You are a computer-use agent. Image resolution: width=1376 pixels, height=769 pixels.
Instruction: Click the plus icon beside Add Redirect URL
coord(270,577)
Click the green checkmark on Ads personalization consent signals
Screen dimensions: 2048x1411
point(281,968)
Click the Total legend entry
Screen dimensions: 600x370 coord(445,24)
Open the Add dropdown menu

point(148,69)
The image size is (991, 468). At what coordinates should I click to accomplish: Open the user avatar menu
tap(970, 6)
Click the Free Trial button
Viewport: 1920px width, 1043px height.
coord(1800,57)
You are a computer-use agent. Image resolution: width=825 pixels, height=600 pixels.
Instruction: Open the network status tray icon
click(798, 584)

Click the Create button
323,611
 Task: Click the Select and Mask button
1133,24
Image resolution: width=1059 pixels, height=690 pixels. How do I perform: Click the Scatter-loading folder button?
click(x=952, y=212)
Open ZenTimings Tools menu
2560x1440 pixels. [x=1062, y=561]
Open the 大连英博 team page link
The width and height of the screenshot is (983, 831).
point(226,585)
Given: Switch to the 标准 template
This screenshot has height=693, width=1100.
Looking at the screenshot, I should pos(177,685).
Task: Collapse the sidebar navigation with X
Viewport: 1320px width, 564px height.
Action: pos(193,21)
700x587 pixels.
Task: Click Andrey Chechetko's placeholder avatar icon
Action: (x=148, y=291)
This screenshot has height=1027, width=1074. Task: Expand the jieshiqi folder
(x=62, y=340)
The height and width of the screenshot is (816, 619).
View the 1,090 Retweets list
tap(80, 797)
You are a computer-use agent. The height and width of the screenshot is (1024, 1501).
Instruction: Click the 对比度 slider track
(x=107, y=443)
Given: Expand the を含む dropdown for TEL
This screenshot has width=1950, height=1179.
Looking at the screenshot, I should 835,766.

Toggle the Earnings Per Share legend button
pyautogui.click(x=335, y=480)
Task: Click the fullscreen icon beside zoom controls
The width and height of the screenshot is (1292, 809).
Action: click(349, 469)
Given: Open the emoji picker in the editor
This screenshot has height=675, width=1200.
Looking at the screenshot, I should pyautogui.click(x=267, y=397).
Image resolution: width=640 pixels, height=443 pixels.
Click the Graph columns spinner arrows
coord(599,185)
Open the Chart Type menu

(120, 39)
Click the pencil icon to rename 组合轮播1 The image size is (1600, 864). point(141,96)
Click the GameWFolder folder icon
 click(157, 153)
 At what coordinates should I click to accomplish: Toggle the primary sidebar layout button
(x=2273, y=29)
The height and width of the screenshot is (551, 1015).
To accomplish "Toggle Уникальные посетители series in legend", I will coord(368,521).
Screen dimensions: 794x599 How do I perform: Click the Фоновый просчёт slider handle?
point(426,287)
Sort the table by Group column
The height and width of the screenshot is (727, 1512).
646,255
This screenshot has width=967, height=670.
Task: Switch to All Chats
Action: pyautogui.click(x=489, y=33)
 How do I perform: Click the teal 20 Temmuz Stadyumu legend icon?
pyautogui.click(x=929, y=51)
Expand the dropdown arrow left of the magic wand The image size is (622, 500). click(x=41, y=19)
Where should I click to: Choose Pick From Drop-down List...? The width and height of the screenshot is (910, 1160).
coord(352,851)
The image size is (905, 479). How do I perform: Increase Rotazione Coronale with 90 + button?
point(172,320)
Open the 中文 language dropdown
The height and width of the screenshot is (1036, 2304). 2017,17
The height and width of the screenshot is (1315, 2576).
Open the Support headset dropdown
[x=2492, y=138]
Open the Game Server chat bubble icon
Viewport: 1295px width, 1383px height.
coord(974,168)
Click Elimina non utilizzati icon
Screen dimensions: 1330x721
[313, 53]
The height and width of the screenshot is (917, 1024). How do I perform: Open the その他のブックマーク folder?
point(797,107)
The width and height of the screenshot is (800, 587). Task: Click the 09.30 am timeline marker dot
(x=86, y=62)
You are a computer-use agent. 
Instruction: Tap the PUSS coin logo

*****

[Exercise goal] Duplicate everything in the data from the line containing "Image resolution: width=1059" down to the line containing "pyautogui.click(x=335, y=480)", including both of those lines.

[Solution for this exercise]
Image resolution: width=1059 pixels, height=690 pixels. How do I perform: Click the Scatter-loading folder button?
click(x=952, y=212)
Open ZenTimings Tools menu
2560x1440 pixels. [x=1062, y=561]
Open the 大连英博 team page link
The width and height of the screenshot is (983, 831).
point(226,585)
Given: Switch to the 标准 template
This screenshot has height=693, width=1100.
Looking at the screenshot, I should pos(177,685).
Task: Collapse the sidebar navigation with X
Viewport: 1320px width, 564px height.
Action: pos(193,21)
700x587 pixels.
Task: Click Andrey Chechetko's placeholder avatar icon
Action: (x=148, y=291)
This screenshot has height=1027, width=1074. Task: Expand the jieshiqi folder
(x=62, y=340)
The height and width of the screenshot is (816, 619).
View the 1,090 Retweets list
tap(80, 797)
You are a computer-use agent. The height and width of the screenshot is (1024, 1501).
Instruction: Click the 对比度 slider track
(x=107, y=443)
Given: Expand the を含む dropdown for TEL
This screenshot has width=1950, height=1179.
Looking at the screenshot, I should 835,766.

Toggle the Earnings Per Share legend button
pyautogui.click(x=335, y=480)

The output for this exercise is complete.